Friday, October 12, 2012

Stream Fusion for Conduits

Recently I've been looking at Michael Snoyman's conduit package. Now, conduit is a pretty impressive library, but I was skeptical about its performance. If you look at its source, you see almost every function recursively going down the stack of conduit operations and creating a new one. Now only that, but deforestation is scarce, so it is hard to justify constantly rebuilding these trees.

To fix this, the first thing I tried was using the free monad implementation described here. Unfortunately, this has a large problem: anything besides monad operations is not easy. Functions like pipe, which composes pipes, require building a structure and then traversing it.

After trying a number of similar methods (combining church encoding with Scott encoding, etc.), all of which were equally unsuccessful, I came upon the solution: Stream Fusion.

Stream Fusion

Stream Fusion (this paper is very readable, by the way) is a techneque for removing unnecessary list or array traversals by using an inversion of control. The key definitions are as follows:

data Step s a = Skip s | Yield s a | Done
data Stream a = forall s . Stream (s -> Step s a) s

stream :: [a] -> Stream a
stream {-list-} = Stream next {-list-} where
    next [] = Done
    next (a : as) = Yield as a

unstream :: Stream a -> [a]
unstream (Stream next s0) = go s0 where
    go s = case next s of
        Done -> []
        Skip s -> go s
        Yield s a -> a : go s
The library on hackage modifies these functions lightly to force constructor specialization to happen, but this is irrelevant.
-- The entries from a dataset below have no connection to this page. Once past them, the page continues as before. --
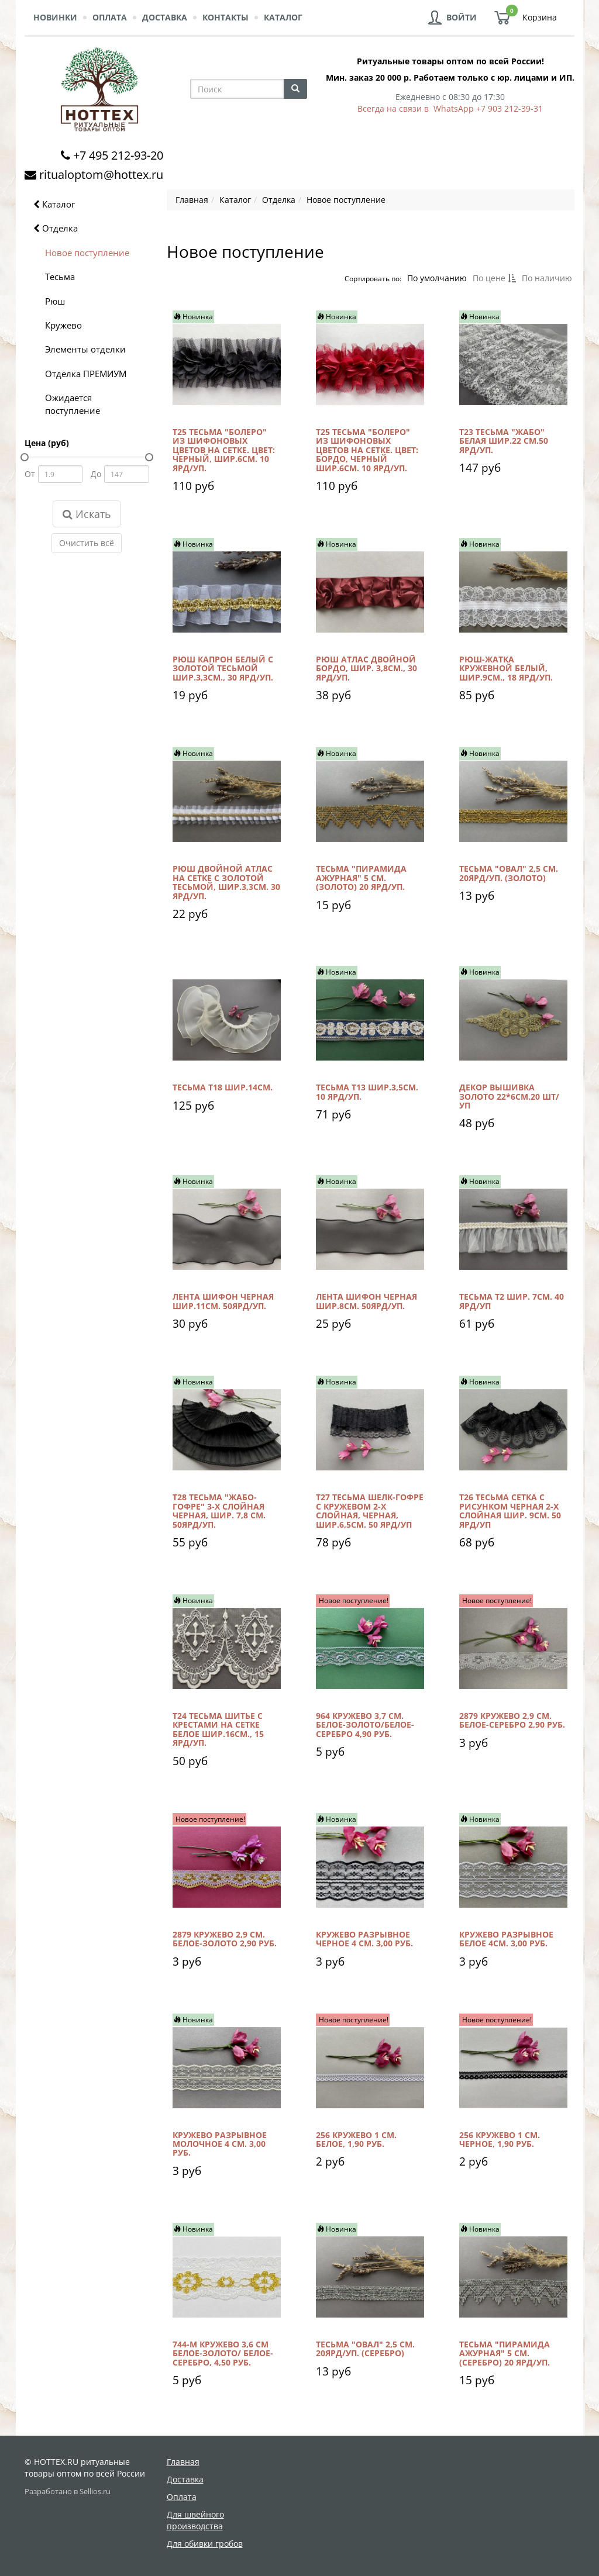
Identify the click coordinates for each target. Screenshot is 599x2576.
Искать (87, 514)
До (96, 473)
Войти (461, 17)
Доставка (164, 17)
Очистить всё (86, 542)
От (30, 473)
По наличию (546, 278)
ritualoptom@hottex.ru (101, 174)
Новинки (55, 17)
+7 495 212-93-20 (118, 155)
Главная (183, 2461)
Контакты (225, 17)
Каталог (283, 17)
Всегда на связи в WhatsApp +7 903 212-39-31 (450, 108)
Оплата (109, 17)
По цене (493, 278)
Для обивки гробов (205, 2543)
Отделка (55, 228)
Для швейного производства (195, 2520)
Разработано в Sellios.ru (68, 2491)
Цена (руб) (47, 442)
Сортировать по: (372, 278)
Next we have a library full of functions on stream, like so:

mapStream :: (a -> b) -> Stream a -> Stream b
mapStream f (Stream next s) = Stream next' s where
    next' s = case next s of
        Done -> Done
        Yield s' a -> Yield s' (f a)
        Skip s' -> Skip s'

filterStream :: (a -> Bool) -> Stream a -> Stream a
filterStream p (Stream next s) = Stream next' s where
    next' s = case next s of
        Done -> Done
        Yield s' a
            | p a       -> Yield s' a
            | otherwise -> Skip s'
        Skip s' -> Skip s'
The filterStream function here is especially interesting, as it shows how the Skip constructor can be useful - it allows filterStream to be non-recursive. This helps GHC's optimizer immensely.
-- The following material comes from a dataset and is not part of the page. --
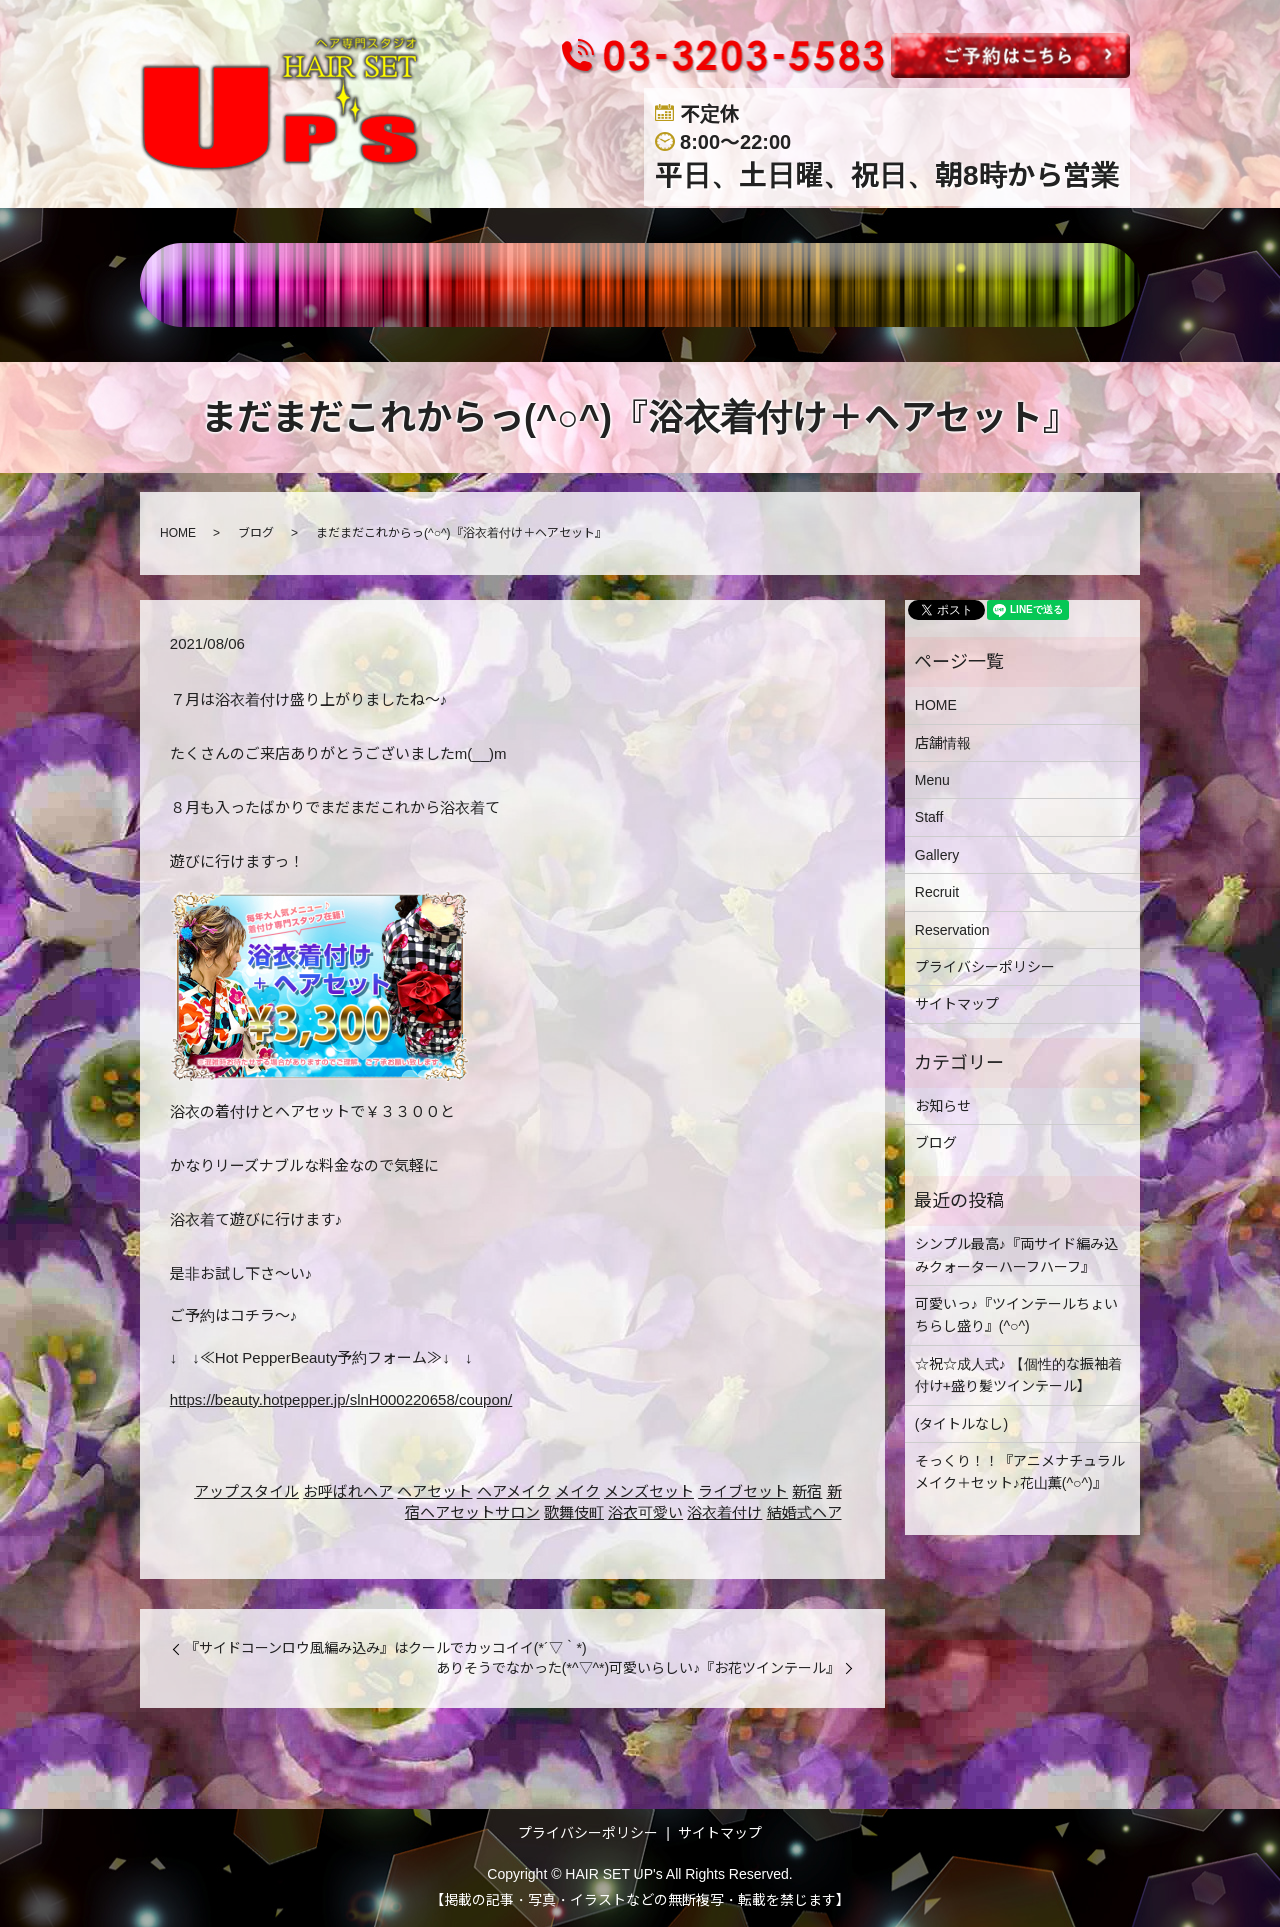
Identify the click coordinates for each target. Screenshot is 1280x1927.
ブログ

Next, we implement a list library on top of this stream library:

map :: (a -> b) -> [a] -> [b]
map f = unstream . mapStream f . stream

filter :: (a -> Bool) -> [a] -> [a]
filter p = unstream . filterStream p . stream
Note that if we inline these definitions, we get things like this:
map f . filter g . map h =
    unstream . mapStream f .
    stream . unstream .
    filterStream g .
    stream . unstream .
    mapStream h . stream
Notice how stream . unstream shows up a lot? Well, at least approximately, streams and lists are isomorphic, so we can add this rule to our library:
{-# RULES
"stream/unstream" forall s . stream (unstream s) = s
  #-}
With this simplification, we now have only one stream and one unstream in out pipeline. This means that we now have one tight loop, instead of three, increasing performance.

Applying This to Conduits

So far, our discussion has only applied to lists. How do we do something like this for, say, a conduit? The answer lies near the end of the paper, in section 9.3, wchich brings up the example of a binary tree:

data Tree a b = Leaf a | Branch b (Tree a) (Tree a)
To apply stream fusion to this type, we modify the Step type:
data Step a b s = Leaf_s a | Branch_s b s s | Skip s
data Stream a b = forall s . Stream (s -> Step a b s) s
Moving on to conduits, we have what follows.
data Step l i o u m r s =
    HaveOutput s (m ()) o
  | NeedInput (i -> s) (u -> s)
  | Done r
  | PipeM (m s)
  | Leftover s l
  | Skip s
data Stream l i o u m r = forall s . Stream (s -> Step l i o u m r s) s
The full code is available here.

Performance

As an optimization library, benchmarks are pretty improtant. I've only done preliminary testing, but here are the results. Especially for something so quickly thrown together by someone who doesn't understand the nuances of SpecConstr, I'd say the results are very promising.